- Problem to solve -
When the word "profile" shows up in a line of the data below, copy that whole line.

━━━

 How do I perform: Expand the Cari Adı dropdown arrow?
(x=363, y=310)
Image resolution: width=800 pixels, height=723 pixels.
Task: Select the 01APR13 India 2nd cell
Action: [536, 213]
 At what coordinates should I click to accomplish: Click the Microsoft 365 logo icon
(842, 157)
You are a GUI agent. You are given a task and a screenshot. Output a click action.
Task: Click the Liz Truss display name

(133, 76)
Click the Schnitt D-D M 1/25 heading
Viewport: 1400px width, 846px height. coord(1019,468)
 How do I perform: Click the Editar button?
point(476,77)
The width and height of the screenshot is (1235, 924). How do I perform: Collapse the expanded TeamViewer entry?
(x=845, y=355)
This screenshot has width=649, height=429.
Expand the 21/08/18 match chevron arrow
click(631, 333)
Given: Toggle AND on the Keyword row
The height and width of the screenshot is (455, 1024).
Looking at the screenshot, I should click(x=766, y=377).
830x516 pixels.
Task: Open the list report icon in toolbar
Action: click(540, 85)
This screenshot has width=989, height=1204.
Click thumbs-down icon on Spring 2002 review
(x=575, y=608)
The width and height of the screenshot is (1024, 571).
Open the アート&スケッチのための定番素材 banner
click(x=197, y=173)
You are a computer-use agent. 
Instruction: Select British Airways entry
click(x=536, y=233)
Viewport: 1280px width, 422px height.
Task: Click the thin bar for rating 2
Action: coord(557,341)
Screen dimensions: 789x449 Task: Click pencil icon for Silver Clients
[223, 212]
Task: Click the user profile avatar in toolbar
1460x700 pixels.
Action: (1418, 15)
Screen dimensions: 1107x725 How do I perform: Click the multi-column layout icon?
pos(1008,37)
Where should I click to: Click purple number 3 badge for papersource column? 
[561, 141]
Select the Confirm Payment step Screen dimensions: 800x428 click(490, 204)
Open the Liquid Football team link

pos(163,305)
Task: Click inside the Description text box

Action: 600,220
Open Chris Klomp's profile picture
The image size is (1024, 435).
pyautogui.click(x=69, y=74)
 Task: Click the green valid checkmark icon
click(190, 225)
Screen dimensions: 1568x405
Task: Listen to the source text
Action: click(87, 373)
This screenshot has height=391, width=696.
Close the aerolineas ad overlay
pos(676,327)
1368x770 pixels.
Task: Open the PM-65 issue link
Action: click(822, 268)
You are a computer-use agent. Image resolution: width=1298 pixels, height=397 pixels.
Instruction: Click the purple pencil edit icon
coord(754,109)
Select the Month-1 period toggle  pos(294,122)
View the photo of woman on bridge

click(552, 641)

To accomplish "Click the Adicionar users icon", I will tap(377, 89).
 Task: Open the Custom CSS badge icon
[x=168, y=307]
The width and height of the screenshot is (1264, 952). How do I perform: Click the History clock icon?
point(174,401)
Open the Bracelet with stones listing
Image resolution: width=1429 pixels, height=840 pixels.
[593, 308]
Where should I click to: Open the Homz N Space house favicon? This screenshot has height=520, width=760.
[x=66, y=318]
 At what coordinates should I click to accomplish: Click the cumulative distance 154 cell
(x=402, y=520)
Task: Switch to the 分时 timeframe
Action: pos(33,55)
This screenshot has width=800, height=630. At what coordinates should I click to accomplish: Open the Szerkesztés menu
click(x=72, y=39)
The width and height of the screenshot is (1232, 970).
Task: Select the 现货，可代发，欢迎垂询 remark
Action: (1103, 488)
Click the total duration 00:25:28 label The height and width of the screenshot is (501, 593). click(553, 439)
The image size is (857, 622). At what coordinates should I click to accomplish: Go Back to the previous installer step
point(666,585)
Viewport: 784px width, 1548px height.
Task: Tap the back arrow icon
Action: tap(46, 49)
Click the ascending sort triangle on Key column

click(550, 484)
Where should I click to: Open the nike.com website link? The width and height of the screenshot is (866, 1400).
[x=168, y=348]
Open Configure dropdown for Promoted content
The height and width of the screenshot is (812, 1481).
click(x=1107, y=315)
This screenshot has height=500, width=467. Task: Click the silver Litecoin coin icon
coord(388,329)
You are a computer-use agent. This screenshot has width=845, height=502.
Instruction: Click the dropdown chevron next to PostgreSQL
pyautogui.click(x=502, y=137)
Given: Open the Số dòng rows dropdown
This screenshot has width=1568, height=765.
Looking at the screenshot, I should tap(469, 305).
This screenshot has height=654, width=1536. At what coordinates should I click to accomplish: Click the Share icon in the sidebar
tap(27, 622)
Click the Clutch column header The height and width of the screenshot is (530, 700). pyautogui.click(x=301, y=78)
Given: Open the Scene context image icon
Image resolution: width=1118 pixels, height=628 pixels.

━━━

- Response to the exercise -
Task: Click the user profile avatar in toolbar
Open Chris Klomp's profile picture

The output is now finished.